Eliette Abécassis: Je crois qu’on divorce un peu trop vite de nos jours. Il y a l’image de la famille Ricoré version recomposée, comme l’image d’Epinal du mariage en blanc, où la femme se retrouve princesse d’un jour et l’homme est le sauveur. Mon livre montre la barbarie sous-jacente à ces idéaux, et donne la voix à une souffrance tue parce que non admise par la société bien-pensante, celle de la souffrance du divorce qui est un cataclysme.
AE: Agathe s'écrie - et écrit - à un moment: "Ceux qui n'ont pas divorcé ne peuvent pas comprendre, les célibataires ne peuvent pas comprendre, seuls ceux qui sont passés par cette expérience peuvent entendre ce que je dis." Ne pensez-vous pas, au contraire, que le récit d'Agathe créera justement un pont entre les divorcés et les non-divorcés, permettant à ces derniers de mieux comprendre la situation ?
Eliette Abécassis: Je l’espère. Quand on divorce, on se retrouve souvent isolé. La génération des parents d’Agathe ne comprend pas, ses parents sont mariés depuis cinquante ans. Même sa sœur, qui n’a pas divorcé, ne comprend pas ce qu’elle vit car c’est proprement inimaginable, et un sens, indicible : par pudeur et par honte, elle préfère se taire. Le divorce devient comme une prison intérieure, dont elle ne parvient pas à s’échapper car il lui est impossible de penser à autre chose.
AE: Banaliser -voire faciliter légalement - le divorce - n'est-ce pas une grande supercherie?
Eliette Abécassis: Oui, c’est une tromperie. On nous vend le mariage comme la clef du bonheur et le divorce aussi. On nous dit que les enfants c’est plus important que tout, et on n’a pas peur de les scinder en deux et d’abîmer à jamais leur monde et leur horizon.
Et pour terminer, la question rituelle de nos billets de faveur: celle de la madeleine de Proust. Pouvez-vous nous évoquer un plat, une recette, qui ont une saveur particulière à vos yeux ?

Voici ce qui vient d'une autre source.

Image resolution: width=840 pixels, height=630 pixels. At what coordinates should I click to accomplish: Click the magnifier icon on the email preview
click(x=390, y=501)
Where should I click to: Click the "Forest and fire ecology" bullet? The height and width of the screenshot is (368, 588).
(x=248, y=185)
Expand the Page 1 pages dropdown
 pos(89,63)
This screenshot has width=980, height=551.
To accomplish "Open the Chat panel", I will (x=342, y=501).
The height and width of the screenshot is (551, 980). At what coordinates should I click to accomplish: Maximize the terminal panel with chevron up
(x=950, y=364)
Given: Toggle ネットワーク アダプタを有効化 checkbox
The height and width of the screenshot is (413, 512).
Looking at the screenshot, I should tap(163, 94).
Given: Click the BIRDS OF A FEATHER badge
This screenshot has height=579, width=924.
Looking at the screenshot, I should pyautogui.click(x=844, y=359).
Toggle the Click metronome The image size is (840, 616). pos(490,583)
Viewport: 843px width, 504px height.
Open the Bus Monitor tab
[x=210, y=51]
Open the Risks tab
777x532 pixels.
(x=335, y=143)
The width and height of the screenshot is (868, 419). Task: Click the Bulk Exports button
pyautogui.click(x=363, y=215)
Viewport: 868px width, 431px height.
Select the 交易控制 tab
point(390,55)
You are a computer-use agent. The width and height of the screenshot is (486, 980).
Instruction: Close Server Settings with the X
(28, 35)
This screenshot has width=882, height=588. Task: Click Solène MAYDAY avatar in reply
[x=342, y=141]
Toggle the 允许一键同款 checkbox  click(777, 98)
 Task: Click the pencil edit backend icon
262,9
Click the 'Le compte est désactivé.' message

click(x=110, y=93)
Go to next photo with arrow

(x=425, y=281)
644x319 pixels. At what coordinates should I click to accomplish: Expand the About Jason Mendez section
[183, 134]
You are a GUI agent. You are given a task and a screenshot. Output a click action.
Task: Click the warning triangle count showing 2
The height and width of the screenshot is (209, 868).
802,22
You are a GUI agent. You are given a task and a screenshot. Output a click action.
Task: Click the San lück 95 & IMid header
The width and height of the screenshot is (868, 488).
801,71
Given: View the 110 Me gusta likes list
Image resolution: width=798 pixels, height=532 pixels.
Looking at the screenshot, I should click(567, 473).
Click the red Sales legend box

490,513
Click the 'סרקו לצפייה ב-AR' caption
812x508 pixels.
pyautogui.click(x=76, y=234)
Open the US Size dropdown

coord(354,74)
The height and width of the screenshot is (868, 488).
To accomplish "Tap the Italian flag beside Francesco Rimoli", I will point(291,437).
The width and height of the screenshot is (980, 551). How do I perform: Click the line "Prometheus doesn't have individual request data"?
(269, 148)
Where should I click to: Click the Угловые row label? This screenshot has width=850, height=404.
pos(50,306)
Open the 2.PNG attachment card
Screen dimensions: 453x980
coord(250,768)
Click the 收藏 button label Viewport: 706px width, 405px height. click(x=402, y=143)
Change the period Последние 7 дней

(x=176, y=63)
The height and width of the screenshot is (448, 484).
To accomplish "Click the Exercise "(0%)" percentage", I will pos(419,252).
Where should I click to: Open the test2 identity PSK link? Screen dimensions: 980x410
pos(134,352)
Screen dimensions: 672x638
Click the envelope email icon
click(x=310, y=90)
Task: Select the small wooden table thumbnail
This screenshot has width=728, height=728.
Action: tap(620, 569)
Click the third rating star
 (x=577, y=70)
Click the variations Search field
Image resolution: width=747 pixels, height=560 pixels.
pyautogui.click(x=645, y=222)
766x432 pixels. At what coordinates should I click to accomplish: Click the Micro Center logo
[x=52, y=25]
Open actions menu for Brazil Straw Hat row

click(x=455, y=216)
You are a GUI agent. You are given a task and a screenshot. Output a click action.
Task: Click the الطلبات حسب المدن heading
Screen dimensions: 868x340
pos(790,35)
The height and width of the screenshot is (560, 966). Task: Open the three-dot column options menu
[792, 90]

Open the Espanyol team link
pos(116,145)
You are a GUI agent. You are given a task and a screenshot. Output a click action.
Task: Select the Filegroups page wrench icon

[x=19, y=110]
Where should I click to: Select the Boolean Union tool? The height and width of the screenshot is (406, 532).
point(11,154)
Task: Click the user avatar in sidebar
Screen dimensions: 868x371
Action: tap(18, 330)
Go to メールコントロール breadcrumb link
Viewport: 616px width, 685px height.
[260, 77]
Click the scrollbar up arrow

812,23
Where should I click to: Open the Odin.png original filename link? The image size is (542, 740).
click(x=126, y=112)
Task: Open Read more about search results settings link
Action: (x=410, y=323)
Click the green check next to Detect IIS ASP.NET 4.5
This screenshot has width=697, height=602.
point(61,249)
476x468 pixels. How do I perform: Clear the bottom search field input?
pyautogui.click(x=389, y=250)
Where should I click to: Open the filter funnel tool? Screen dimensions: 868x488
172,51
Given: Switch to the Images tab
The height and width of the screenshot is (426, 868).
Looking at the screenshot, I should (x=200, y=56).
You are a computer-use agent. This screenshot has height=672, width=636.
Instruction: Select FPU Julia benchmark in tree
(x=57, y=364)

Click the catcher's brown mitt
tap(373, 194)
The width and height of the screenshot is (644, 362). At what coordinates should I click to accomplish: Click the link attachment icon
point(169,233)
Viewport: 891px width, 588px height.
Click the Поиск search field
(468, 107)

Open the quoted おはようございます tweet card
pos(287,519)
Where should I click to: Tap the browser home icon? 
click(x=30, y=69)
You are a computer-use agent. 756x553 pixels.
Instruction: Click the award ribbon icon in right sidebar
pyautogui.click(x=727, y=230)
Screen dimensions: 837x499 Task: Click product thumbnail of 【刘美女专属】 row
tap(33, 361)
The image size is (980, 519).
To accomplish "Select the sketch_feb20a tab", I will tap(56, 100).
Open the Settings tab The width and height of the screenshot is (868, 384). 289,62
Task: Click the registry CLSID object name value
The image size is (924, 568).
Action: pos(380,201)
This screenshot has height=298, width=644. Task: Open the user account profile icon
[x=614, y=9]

Eliette Abécassis: La Dafina, ce plat des juifs du Maroc, qui cuit toute la nuit. Chaque famille a sa recette et ses secrets. C’est un plat à base de riz, de blé, de viande, d’œufs et de pommes de terre, qui cuisent dans la même marmite, mais séparés, avec beaucoup d’épices. Chaque ingrédient s’imprègne de la saveur de l’autre et il y en a toujours pour tout le monde. Après, il faut prévoir une bonne sieste.